WORK TO COMPLETE =
Lines of the records that hold the word "agent" are to be counted; give the number and nothing more.

DATA TO EXAMINE =
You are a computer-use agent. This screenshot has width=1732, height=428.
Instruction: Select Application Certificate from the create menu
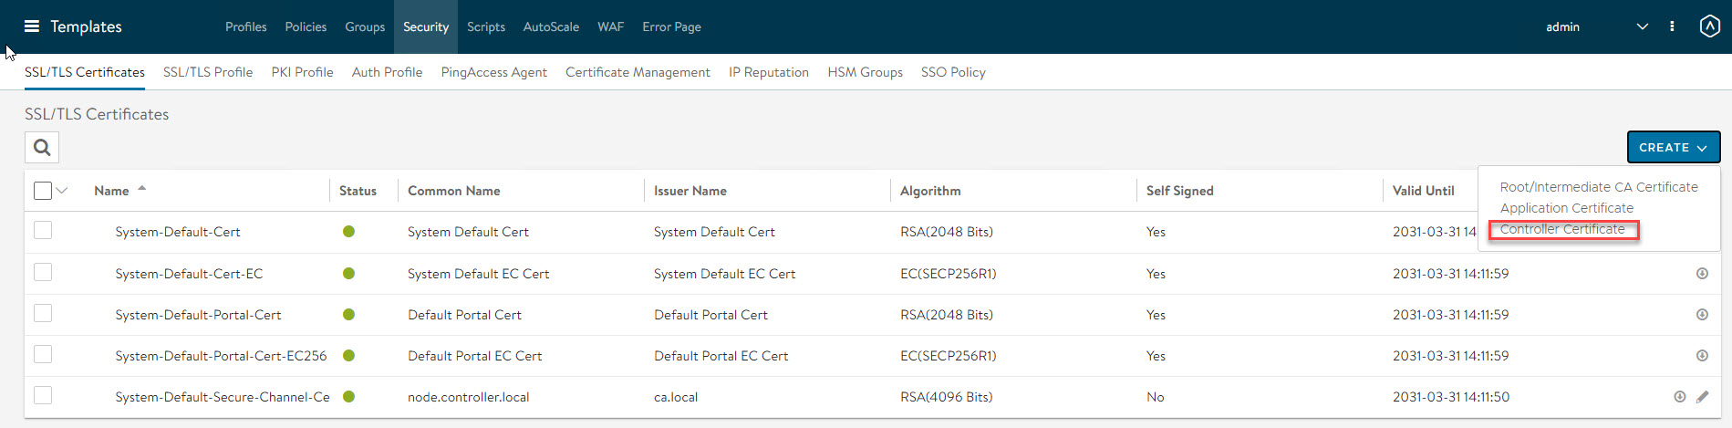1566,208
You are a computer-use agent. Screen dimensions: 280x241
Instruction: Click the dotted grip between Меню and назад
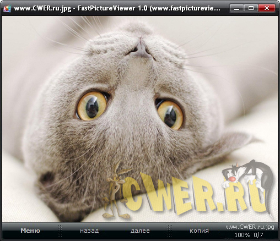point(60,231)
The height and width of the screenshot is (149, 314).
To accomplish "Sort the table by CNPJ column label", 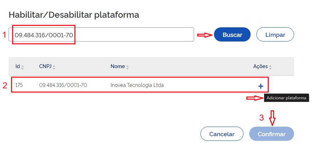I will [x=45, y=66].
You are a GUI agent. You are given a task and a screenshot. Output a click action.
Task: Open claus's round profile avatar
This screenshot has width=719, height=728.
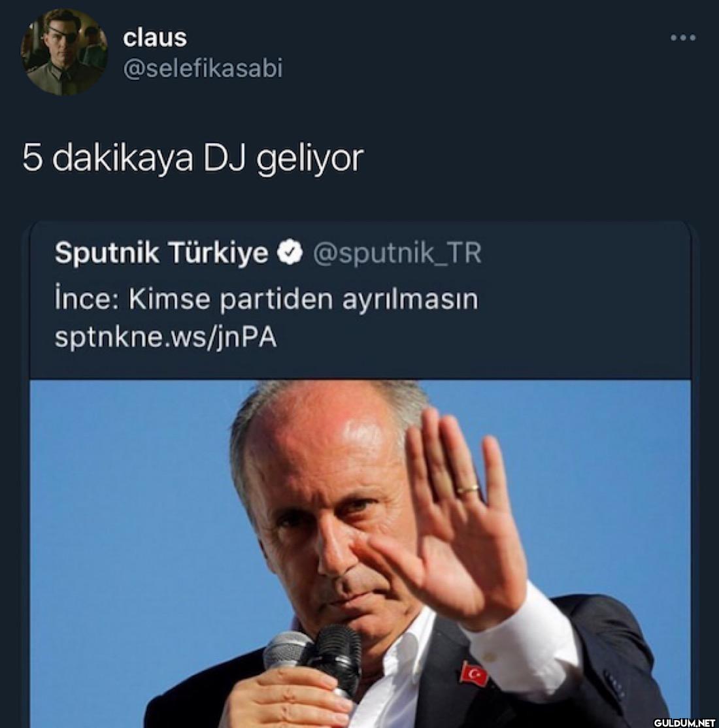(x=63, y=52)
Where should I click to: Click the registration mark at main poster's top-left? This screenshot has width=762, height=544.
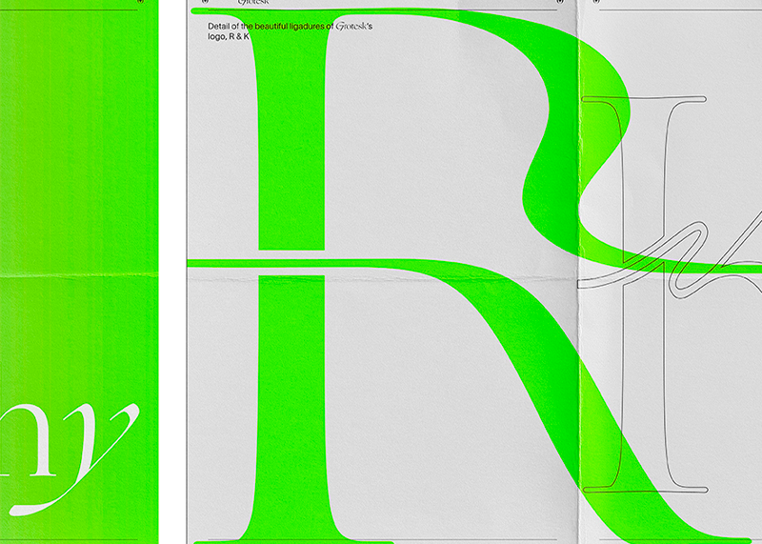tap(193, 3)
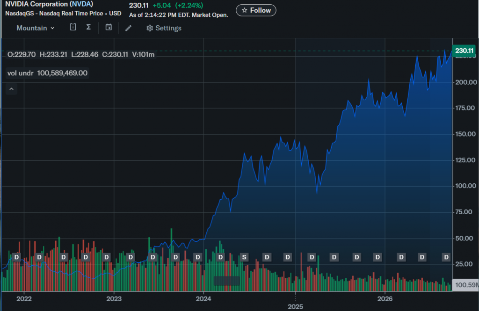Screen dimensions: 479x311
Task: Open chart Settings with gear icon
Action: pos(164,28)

RESPONSE TO THE EXERCISE =
3